One student revisits classic Muse album
My favorite album of all time, Muse’s Black Holes & Revelations, turns 10 years old this July.
What better way to celebrate that birthday than doing a “retro” review on it?
Why is this my favorite album of all time? Black Holes & Revelations, or Black Holes for short, is the equivalent of a space odyssey. From start to finish, Muse takes you for a wild ride filled with a wide variety of music. It’s an album that has aged quite well for this very reason. I don’t know why, but Black Holes seems to speak to me on several levels. It rocks out in some parts and is very relaxed in others and I think that fits my personality. The album art depicts the four horsemen from the Book of Revelations and the album does have an apocalyptic tone with questions of humanity, power struggles and outer space.
“Take A Bow”
This is the perfect album opener. The buildup of this track really gets you ready for what the album will become. We start with a keyboard, which is then joined by vocals, drums, bass, and a heavy guitar. Lyrically, this is a powerful one. It questions world leaders and holds them responsible for their actions. “Take A Bow” ends in an explosion of music.
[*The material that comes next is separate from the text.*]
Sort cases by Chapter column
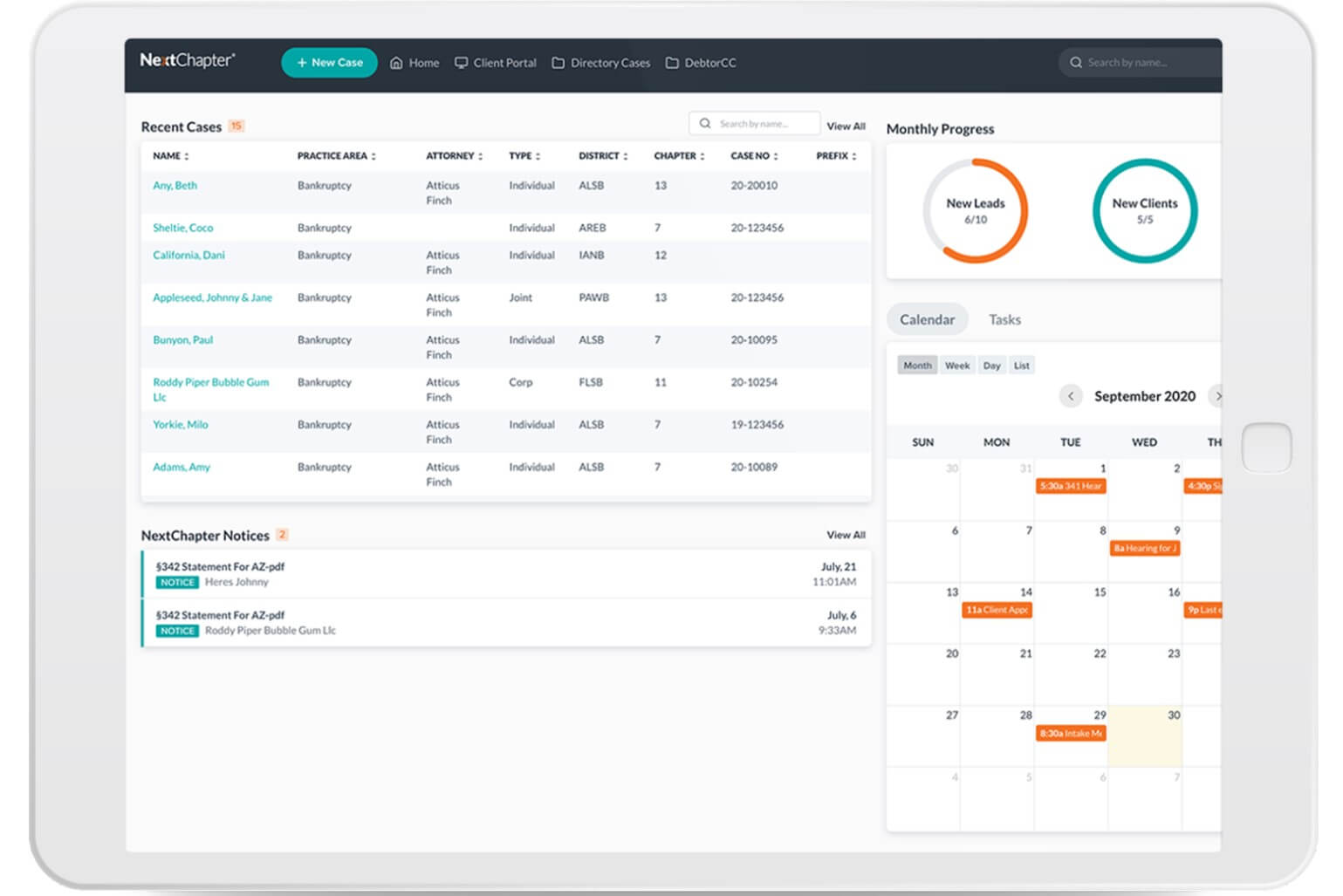1343x896 pixels. [x=679, y=156]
This is one of the album’s commercial successes. It’s carried by a steady bass line, simple piano, and emphatic drumbeat.
“Supermassive Black Hole”
Have you ever met someone whose personality seemed to match that of a black hole? This is the song about them. “Supermassive Black Hole” is the album’s other commercial hit. This track is a very groovy one that was heavily inspired by Minnesota’s own Prince. The funky guitar tone and falsetto throughout the entire track almost seem to pay homage to the tiny man.
“Map of the Problematique”
This is the best instrumental on Black Holes. All of the instruments in this track’s intro seem to mesh so well together. The instrumental breakdown following the first chorus is quick but definitely rocks out. This track contains one of my favorite lyrics from the album: “why can’t we see that we when we bleed, we bleed the same?”
This is a nice acoustic break in the album. The shortest track on Black Holes, “Soldier’s Poem” is what the title suggests. It’s written from the perspective of a soldier who has seen the ugly side of war and questions their freedom. In some parts, this track sounds like a lullaby and it’s very relaxing.
The opening of “Invincible” is somber and beautiful. Imagine yourself being in an oxygen bubble in the middle of a horde of whales communicating with each other. This track takes a similar approach to “Take A Bow” in that it adds instruments as it progresses. I’d say we see the album’s first real solo here.
A banger for sure. I love the layered vocals in this one. It sounds like a barbershop quartet in some parts. “Assassin” definitely has the best drum track on the album.
“Exo-Politics” has always been my least favorite track on this album and I don’t know why. It’s the only track on the album that’s carried by a guitar and I think it’s one of the most interesting tracks lyrically. There’s a conspiracy theory that states that world leaders are actually aliens in disguise. “Exo-Politics” is about what transpires when these aliens’ brethren come to Earth. I like that the sounds in this track create that atmosphere.
“City of Delusion”
“City of Delusion” makes you feel like you’re watching an old spaghetti western film. It’s very theatrical with strings and bombastic vocals. This is one of the most unique tracks on the album because it has a trumpet solo. “Why a trumpet solo?” you might ask. Why not? Also, you can’t help but sing along to the lyric, “I will avenge,” at the end of each chorus.
Imagine if Russian classical composers Sergei Rachmaninoff and Tchaikovsky made a music baby. This is “Hoodoo.” It starts off at a whisper and soon erupts into a piano ballad. If Black Holes had a masterpiece, this would be it.
“Knights of Cydonia”
You know a song is going to be good when it opens with the sounds of lasers and horses galloping and neighing. “Knights of Cydonia” is the official closer of Black Holes & Revelations and what a final act it is. So far, you’ve been taken on a wild ride, but this track takes you on a separate one. You feel like you’re in the middle of an intergalactic battle with war calls, fast strumming, and rhythmic fretting. The anthem and buildup towards the end of the track before the rock guitar riff is so good. The last minute and a half of this track makes it feel like a fireworks grand finale.